( ESNUG 414 Item 2 ) -------------------------------------------- [06/18/03]
From: Cynthia Parrish <cynthia=user company=magma-da spot calm>
Subject: Choosing Magma BlastPlan glassbox -model type vs. -structural
Hi John,
I'm getting user questions about what, exactly, is going on under the hood
in our glassboxes in BlastPlan, and how to use them. Magma glassbox is a
model of a macro that contains a full physical and electrical copy of the
macro, but reduced so that it only includes data that affects the top level.
It's remotely like the ILM concept that Synopsys has in PrimeTime, but it
has routing and signal integrity data (including extraction) in it.
A typical user question that I get is:
> Hi, I'm doing a bottom up flow with Magma glassboxes. I'm not sure if I
> have to create two glassboxes for each model (run prepare abstract -model
> timing and -model antenna) according to the man page. I thought one
> glassbox model has it all. If I do have to use two seperate models, then
> when (at the top level) do I remap? Do I have to use -model antenna for
> P&R and -model timing for STA??
>
> Can someone explain this flow?
Here's a brief summary of the Magma BlastPlan glassbox types:
STRUCTURAL AND FLOORPLAN: -structural glassboxes keep everything up to the
first flop. This can be thought of as a 'vanilla' glassbox. One problem
users have right now is that high-fanout inputs like resets can cause extra
logic logic to be kept. You can work around this for now by detaching
these pins before glassboxing. Apart from that, -structural glassboxes
are very easy to create and use.
Glassboxes created with -modeling floorplan are structural, and also have
some other features suitable for the prototyping flow. But you can create
-structural glassboxes without any particular modeling type, and you can
use them at any point in the design flow, including at chip assembly time.
(John, some of your older Magma users may know -floorplan as -prototype;
it's now -floorplan.)
TIMING: -timing glassboxes are controlled by slack. They keep everything
with slack below some specific threshhold (which is infinity by default.)
So, normally, -timing glassboxes will keep logic up to the first flop, just
like a structural glassbox. They don't have the high-fanout input problem
because those inputs usually have no required times, and are therefore
infinite-slack. By using a lower slack threshhold, you can get more
reduction, but in practice this should rarely be necessary.
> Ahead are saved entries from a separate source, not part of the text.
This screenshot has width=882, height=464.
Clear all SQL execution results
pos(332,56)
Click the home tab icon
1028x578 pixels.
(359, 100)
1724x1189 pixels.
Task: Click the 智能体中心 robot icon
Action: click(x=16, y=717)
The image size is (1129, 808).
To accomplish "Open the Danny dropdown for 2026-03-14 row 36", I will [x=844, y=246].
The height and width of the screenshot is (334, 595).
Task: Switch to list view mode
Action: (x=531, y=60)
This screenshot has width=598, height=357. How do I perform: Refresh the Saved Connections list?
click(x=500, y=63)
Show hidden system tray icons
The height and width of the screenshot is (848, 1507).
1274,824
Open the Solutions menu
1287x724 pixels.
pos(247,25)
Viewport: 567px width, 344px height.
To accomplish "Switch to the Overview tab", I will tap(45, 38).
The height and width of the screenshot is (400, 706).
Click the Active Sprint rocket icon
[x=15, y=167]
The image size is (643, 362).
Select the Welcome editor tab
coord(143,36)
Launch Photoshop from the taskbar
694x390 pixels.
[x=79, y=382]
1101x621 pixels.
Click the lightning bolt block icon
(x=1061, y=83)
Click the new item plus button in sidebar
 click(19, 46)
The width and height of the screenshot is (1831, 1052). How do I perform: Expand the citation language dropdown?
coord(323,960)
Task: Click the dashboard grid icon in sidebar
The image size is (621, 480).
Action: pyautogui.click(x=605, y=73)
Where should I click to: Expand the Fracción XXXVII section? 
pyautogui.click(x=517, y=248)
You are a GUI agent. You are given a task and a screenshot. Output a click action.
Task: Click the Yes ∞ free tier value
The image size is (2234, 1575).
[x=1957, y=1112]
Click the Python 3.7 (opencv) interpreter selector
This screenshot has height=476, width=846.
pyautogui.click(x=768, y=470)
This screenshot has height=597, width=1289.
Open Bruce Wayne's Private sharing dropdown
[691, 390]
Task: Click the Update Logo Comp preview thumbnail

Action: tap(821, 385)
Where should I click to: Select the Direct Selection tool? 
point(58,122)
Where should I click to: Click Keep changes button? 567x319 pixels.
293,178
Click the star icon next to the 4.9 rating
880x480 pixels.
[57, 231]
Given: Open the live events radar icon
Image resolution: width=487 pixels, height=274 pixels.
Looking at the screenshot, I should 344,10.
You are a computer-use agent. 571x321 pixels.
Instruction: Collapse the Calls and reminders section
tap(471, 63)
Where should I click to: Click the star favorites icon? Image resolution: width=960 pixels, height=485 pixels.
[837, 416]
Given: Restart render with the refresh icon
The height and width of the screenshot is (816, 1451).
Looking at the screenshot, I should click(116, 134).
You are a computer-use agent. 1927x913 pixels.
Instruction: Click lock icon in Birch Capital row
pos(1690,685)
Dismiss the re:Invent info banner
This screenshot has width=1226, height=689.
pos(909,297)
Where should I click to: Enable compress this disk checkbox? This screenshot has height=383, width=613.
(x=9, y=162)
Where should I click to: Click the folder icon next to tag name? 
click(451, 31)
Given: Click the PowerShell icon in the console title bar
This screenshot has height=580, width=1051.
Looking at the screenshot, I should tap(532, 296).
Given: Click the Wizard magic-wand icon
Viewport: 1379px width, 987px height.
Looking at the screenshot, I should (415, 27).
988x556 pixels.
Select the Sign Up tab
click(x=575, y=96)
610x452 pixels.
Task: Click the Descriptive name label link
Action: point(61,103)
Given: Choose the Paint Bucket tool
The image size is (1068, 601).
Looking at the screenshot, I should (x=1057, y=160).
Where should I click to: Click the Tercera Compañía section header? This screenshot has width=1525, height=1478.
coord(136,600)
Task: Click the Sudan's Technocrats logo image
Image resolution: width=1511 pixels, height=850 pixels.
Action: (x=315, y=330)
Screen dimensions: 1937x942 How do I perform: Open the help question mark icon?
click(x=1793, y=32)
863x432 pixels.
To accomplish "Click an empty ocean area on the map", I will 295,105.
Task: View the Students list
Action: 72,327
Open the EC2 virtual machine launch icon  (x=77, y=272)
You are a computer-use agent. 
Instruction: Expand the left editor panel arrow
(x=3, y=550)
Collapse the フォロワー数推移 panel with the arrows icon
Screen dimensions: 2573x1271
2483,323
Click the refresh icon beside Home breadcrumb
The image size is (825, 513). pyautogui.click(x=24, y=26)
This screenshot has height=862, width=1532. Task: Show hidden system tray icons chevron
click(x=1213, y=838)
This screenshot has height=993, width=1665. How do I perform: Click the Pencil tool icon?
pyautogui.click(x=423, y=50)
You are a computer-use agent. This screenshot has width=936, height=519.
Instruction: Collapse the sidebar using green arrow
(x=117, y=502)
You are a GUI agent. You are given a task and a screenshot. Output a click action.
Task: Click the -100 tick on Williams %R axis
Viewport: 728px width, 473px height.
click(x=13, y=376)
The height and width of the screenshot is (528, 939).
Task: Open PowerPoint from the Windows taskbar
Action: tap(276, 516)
Generating a -timing glassbox requires a timer run. Therefore, you can't
create them on unbudgeted blocks in a very large design. They're also
quite tricky to use because they're affected by timing configs, and because
they're instance-specific.
ANTENNA: -antenna glassboxes keep everything up to the first level of logic.
They therefore have more aggressive data reduction than timing glassboxes,
but you can't run timing with them. They should rarely be necessary. You
can do antenna fixing with any type of glassbox.
As a practical matter, I recommend trying -structural glassboxes first. If
you can't get enough reduction with -structural glassboxes and the
high-fanout workaround doesn't help, then go to -timing glassboxes.